Una delle ragioni sulle quali si fonda la opposizione è rappresentata dalla applicazione dell’art. 130 T.U. n.115/02 così riducendo della metà gli onorari e i diritti esposti nei rispettivi valori medi, mentre l’art. 143 t.u. cit. stabilisce la misura del compenso richiamando la norma generale dell’art. 82 t.u. cit. senza richiamare altre norme applicabili come l’art. 130 t.u., applicabile alla materia civile, amministrativa, tributaria e contabile e volontaria giurisdizione e che viene espressamente richiamato dall’art. 141 t.u. che riguarda in modo specifico il processo tributario.
La Corte ritiene che il mancato riferimento nella fattispecie in esame all’art. 130 t.u. costituisca una circostanza non significativa in quanto tale disposizione è di carattere generale e riguardante appunto i processi civili, amministrativi, contabili e tributari.
L’opponente sostiene che la collocazione autonoma dell’art. 143 t.u. ed il semplice rimando all’art. 82 t.u. per la liquidazione del compenso, possono far ritenere che il legislatore abbia voluto regolare tali processi alla stessa stregua del processo penale che, appunto, non prevede il dimezzamento del compenso come avviene nella materia civile, amministrativa, contabile, tributaria e di volontaria giurisdizione.
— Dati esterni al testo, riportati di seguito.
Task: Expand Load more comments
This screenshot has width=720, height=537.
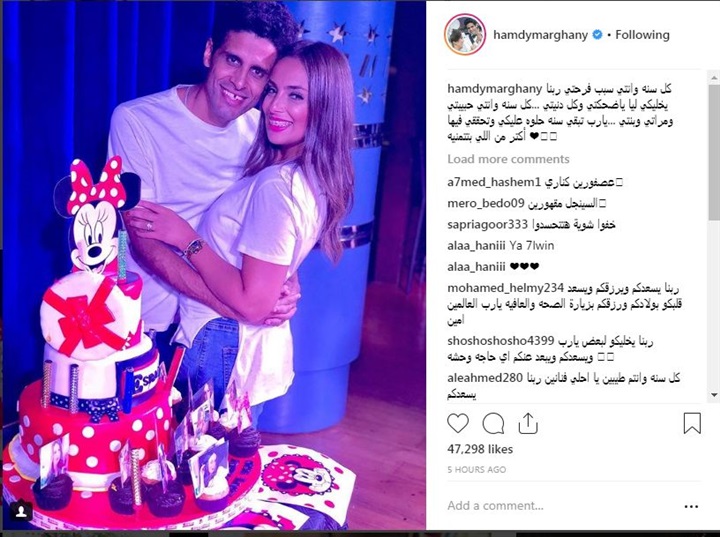Action: pyautogui.click(x=508, y=159)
La materia riguardante l’art. 143 t.u., quindi, assurgerebbe al medesimo rango della materia penale potendo far leva sulle stesse argomentazioni che la Corte Costituzionale ha utilizzato per giustificare il privilegio riconosciuto alla sede penale rispetto alle altre (ordinanza n. 350/2005).
La Corte non accoglie tale interpretazione e precisa che la ragione per la quale l’art. 141 t.u. per i processo tributari rimanda espressamente all’art. 130 t.u., risiede nella esigenza di far comprendere nella schiera dei destinatari delle liquidazioni anche le figure professionali ivi previste distinte dall’avvocato.